得られたラテックス状の複合ゴム状重合体(B−6)の体積平均粒子径は165nmであった。また、複合ゴム状重合体(B−6)の全粒子中に占める、粒子径が300〜500nmである粒子の割合は10体積%であった。測定結果を表4に示す。

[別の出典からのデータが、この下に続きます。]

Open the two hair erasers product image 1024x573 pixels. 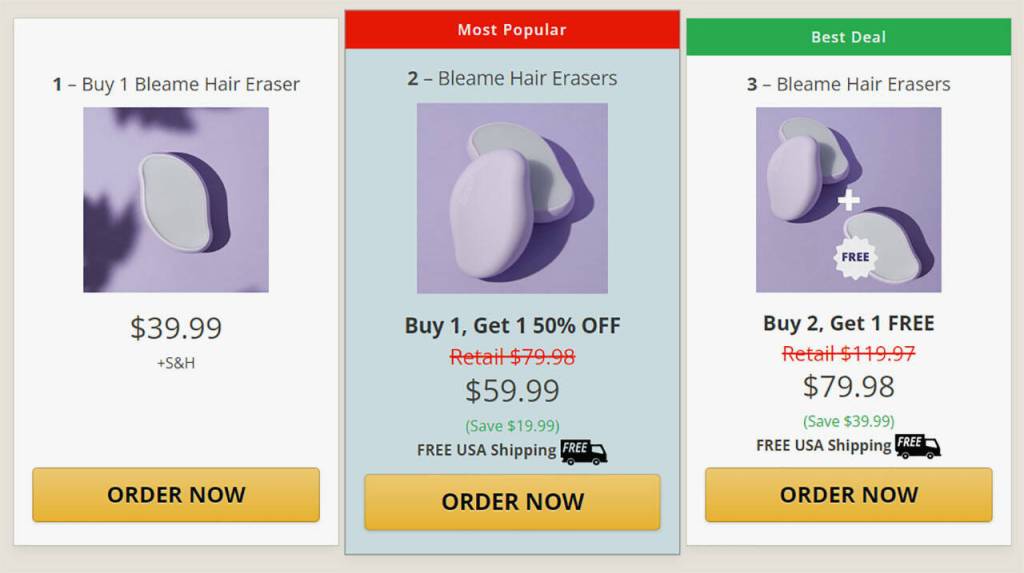(x=512, y=198)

この複合ゴム状重合体(B−6)のラテックスに、硫酸第一鉄七水塩0.001部、エチレンジアミン四酢酸二ナトリウム塩0.003部、ロンガリット0.3部、イオン交換水10部からなる水溶液を添加した。次いで、アクリロニトリル10.0部、スチレン30.0部、t−ブチルハイドロパーオキサイド0.18部からなる混合液を80分間にわたって滴下し、重合した。滴下終了後、温度75℃の状態を30分保持した後、アクリロニトリル2.5部、スチレン7.5部、t−ブチルハイドロパーオキサイド0.05部、n―オクチルメルカプタン0.02部からなる混合物を20分にわたって滴下し、重合した。滴下終了後、温度75℃の状態を30分保持した後、クメンヒドロパーオキシド0.05部を添加し、さらに温度75℃の状態を30分保持した後、冷却し、複合ゴム状重合体(B−6)に、アクリロニトリルとスチレンをグラフト重合させたシリコーン/アクリル複合ゴム系のグラフト共重合体(C−6)のラテックスを得た。

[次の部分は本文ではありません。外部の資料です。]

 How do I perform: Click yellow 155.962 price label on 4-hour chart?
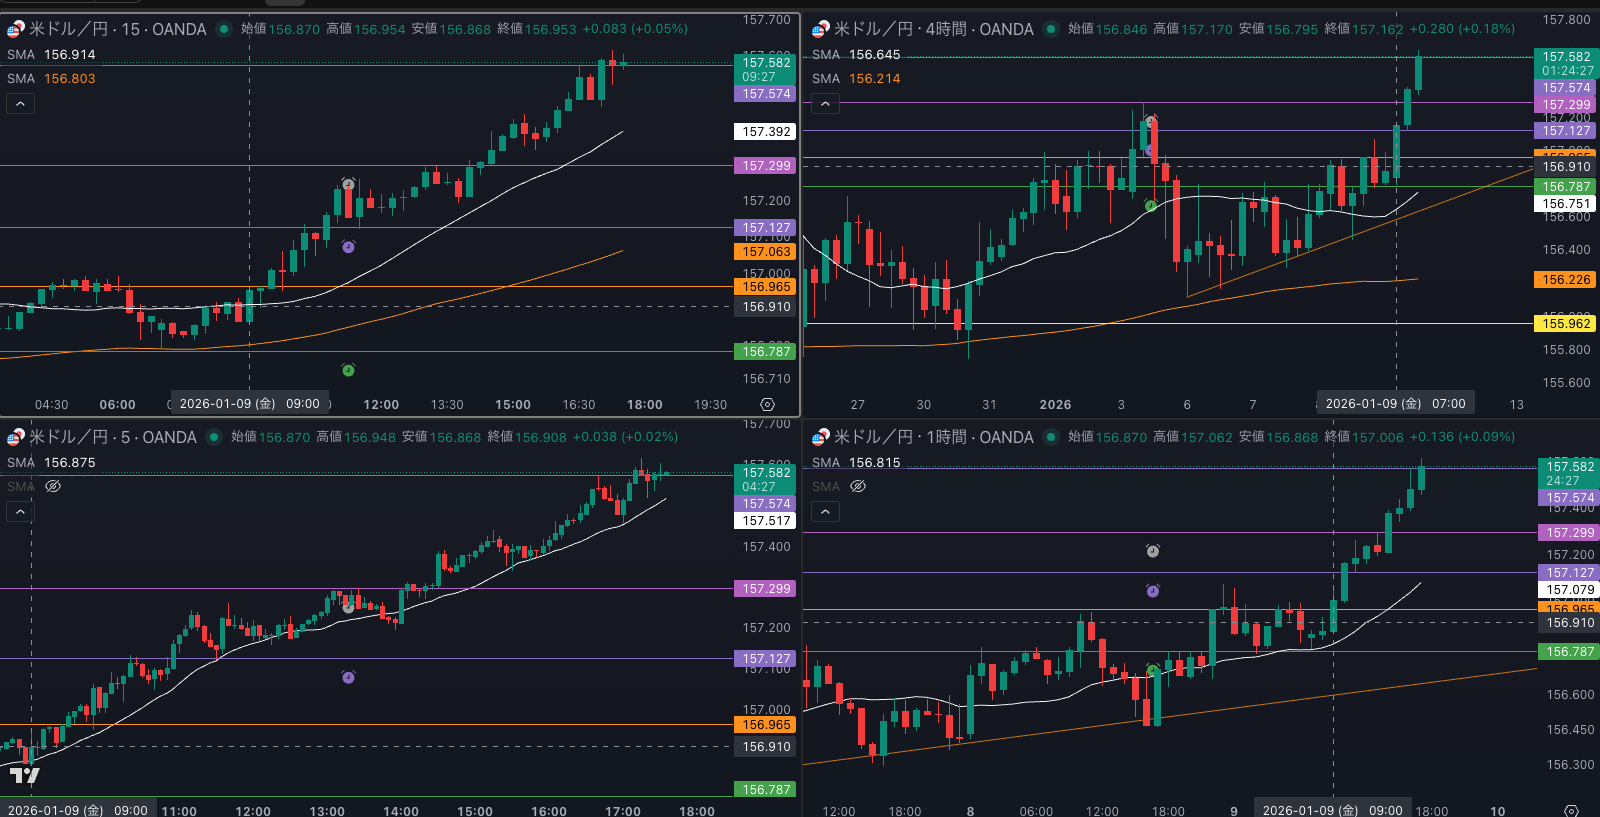click(x=1565, y=323)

次いで、1%酢酸カルシウム水溶液150部を60℃に加熱し、この中へグラフト共重合体(C−6)のラテックス100部を徐々に滴下して凝固した。そして、析出物を分離し、脱水、洗浄した後に乾燥して、グラフト共重合体(C−6)を得た。
<製造例6:グラフト共重合体(C−7)〜(C−10)の製造>
ラジカル重合工程で用いたポリオルガノシロキサン(b)の量、アルケニルコハク酸ジカリウムの量、アクリル酸n−ブチルの量、肥大化工程で用いたピロリン酸ナトリウムの量および酸基含有共重合体ラテックスの量を、表4に示すように変更した以外は、製造例5と同様にしてグラフト共重合体(C−7)〜(C−10)を得た。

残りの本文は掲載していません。